### Problem details
Only the lines from the one containing "Screen dimensions: 497x425" through the end of the data below are to be repeated, exactly as given, without pictures.

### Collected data
★ ★ ★ ★ ★ ★ ★

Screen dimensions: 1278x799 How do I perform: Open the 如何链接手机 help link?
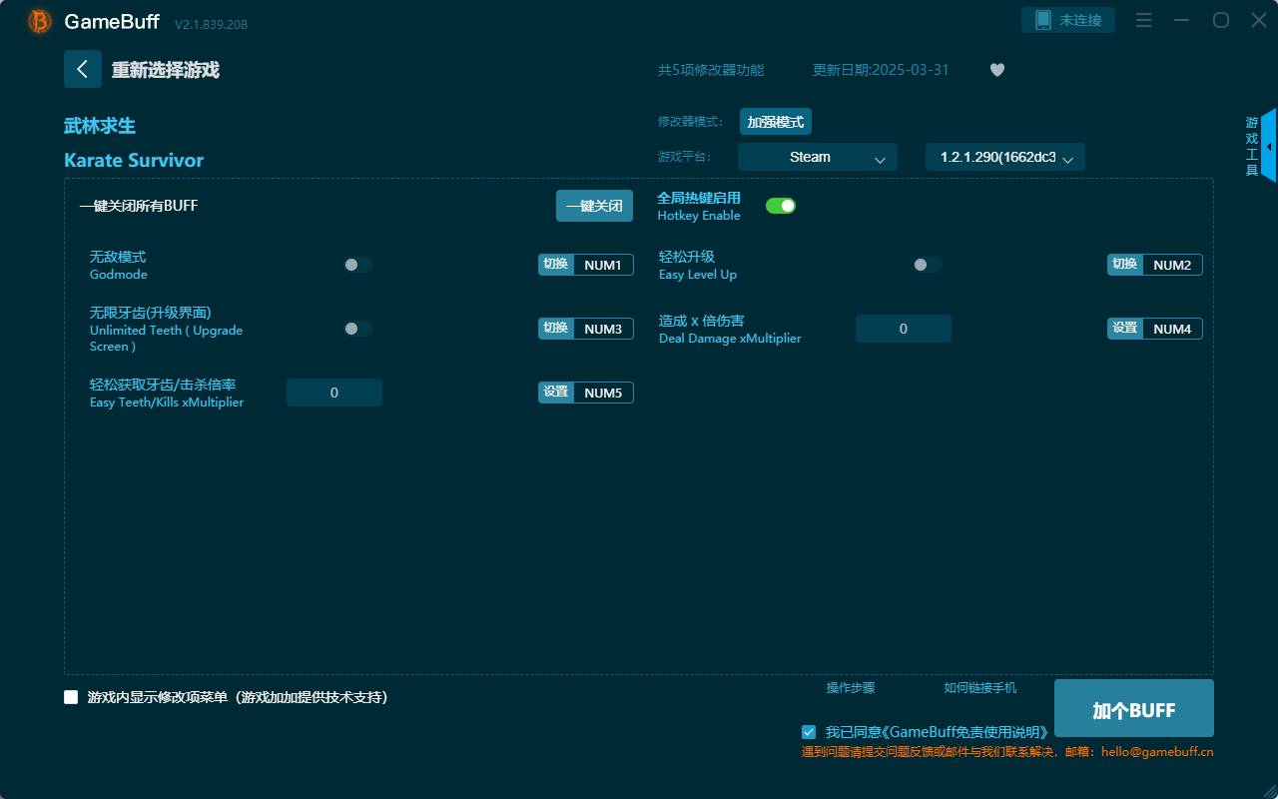[979, 688]
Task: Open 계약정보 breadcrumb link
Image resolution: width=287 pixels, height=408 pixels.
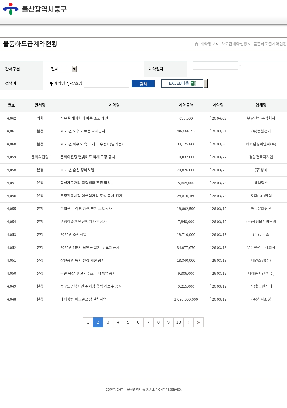Action: click(x=208, y=44)
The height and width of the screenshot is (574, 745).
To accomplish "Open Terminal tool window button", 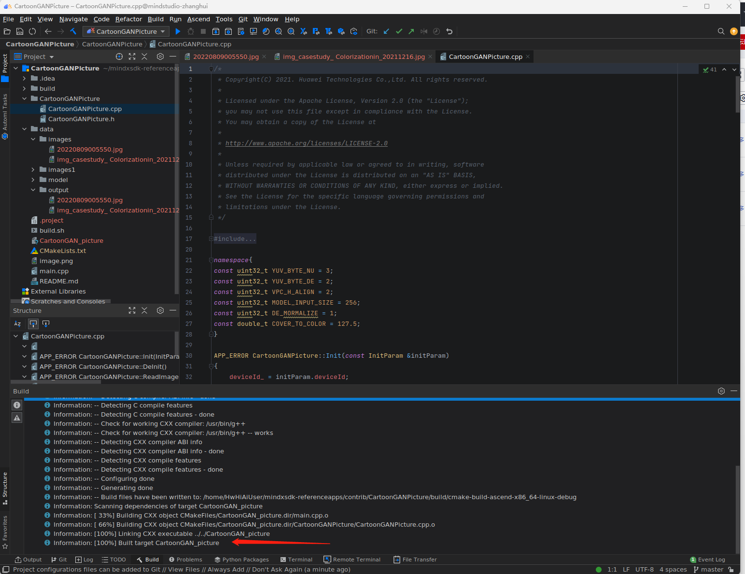I will (296, 560).
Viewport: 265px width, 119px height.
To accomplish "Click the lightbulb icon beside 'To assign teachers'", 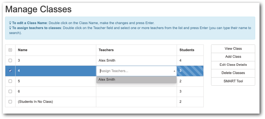I will click(x=10, y=28).
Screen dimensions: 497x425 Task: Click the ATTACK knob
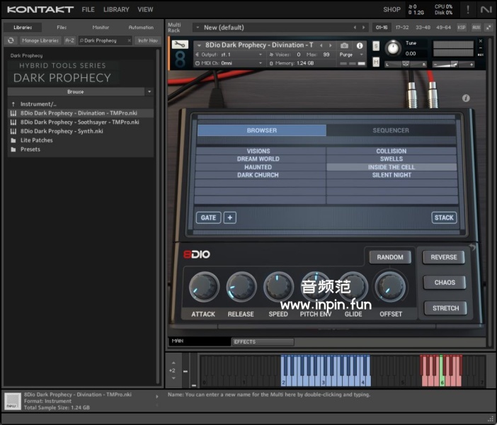(x=203, y=287)
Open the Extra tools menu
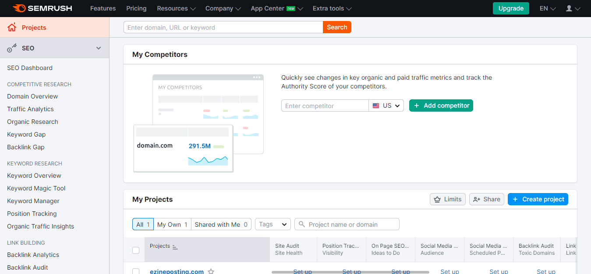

★ ★ ★ ★ ★ ★ ★

### Task solution
Screen dimensions: 497x425 Task: Click the ATTACK knob
(x=203, y=287)
Open the Extra tools menu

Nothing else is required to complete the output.